Home

Unifying Sync and Backup - Part 2

This is a follow up to the first part, which outlines some of the motivation and justification behind using a Subversion monorepo to sync all files across different computers. As a companion, I thought I would go through some of the technical details of setting it up. This is not a tutorial, but with the appropriate changes to the parts which are specific to my set-up, such as file paths, it could be followed as though it was one.


For my current setup I am running (Ubuntu Server)[https://ubuntu.com/download/server], hence the use of apt below, and other Ubuntu specific things.

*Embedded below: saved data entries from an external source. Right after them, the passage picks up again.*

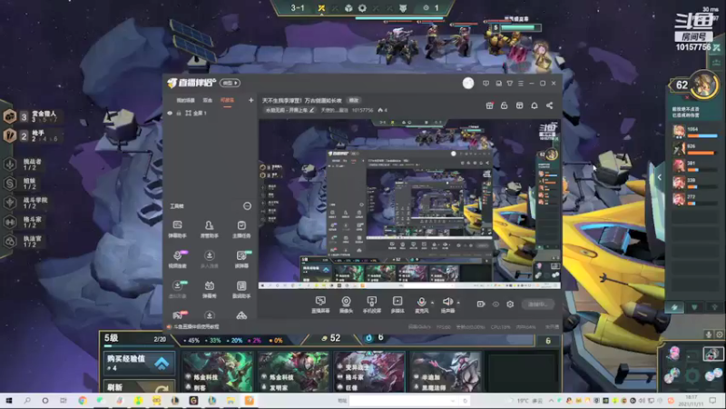Click the 刷新 refresh shop button
This screenshot has width=726, height=409.
139,386
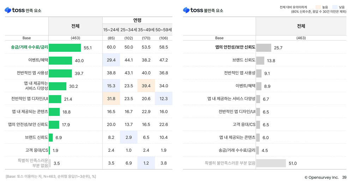Click the gray bar showing 51.0
353x184 pixels.
[x=271, y=163]
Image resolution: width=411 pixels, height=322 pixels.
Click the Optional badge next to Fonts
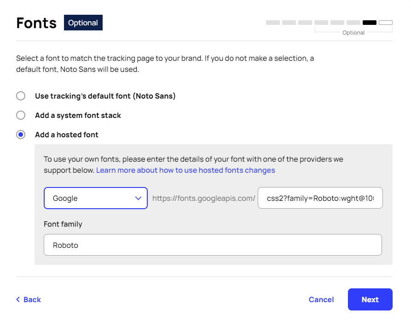tap(83, 23)
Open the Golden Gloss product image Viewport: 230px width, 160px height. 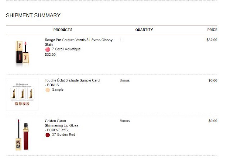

These steps can be completed on a fresh install.

The first step was to install Subversion and Apache.

sudo apt-get update
sudo apt-get install subversion apache2 libapache2-mod-svn

Then to create a folder to hold the repositories.

mkdir /home/aaron/subversion

The configuration file for Apache which will contain the Subversion server's settings can be found at /etc/apache2/mods-available/dav_svn.conf, and for my setup, I added the following to it.

<Location /svn>
    DAV svn
    SVNParentPath /home/aaron/subversion
    AuthType Basic
    AuthName "svn-repository"
    AuthUserFile /etc/apache2/dav_svn.passwd
    Require valid-user
    LimitXMLRequestBody 8000000
    LimitRequestBody 0
</Location>

Then I restarted the server by running

sudo /etc/init.d/apache2 restart

and set the appropriate permissions with

sudo chown -R www-data:www-data /home/aaron/subversion

Finally the user can be created, here by the name of aaron, by running

sudo htpasswd -c /etc/apache2/dav_svn.passwd aaron

which gets stored in the AuthUserFile specified within the configuration file from earlier.


With the server setup, a new repository, with the name repo can be created by first creating the folder

mkdir /home/aaron/subversion/repo

and then telling Subversion to treat this as a repository, and setting the appropriate permissions

svnadmin create /home/aaron/subversion/repo
sudo chown -R www-data:www-data /home/aaron/subversion/repo

Before moving to the client computer, it is also important to grap the IP address with

hostname -I

Now, with the IP address in hand, checking out the repository is as simple as running

svn checkout http://<ip>/svn/repo

For my setup, I also do a sync to Backblaze by running

b2 sync --delete --replace-newer /home/aaron/subversion/ b2://<backblaze-bucket>/

where b2 is the backblaze command line tool, and <backblaze-bucket> is replaced with the unique name of the bucket I am sending to. This does a one way sync, meaning it forces the bucket to exactly match the local file.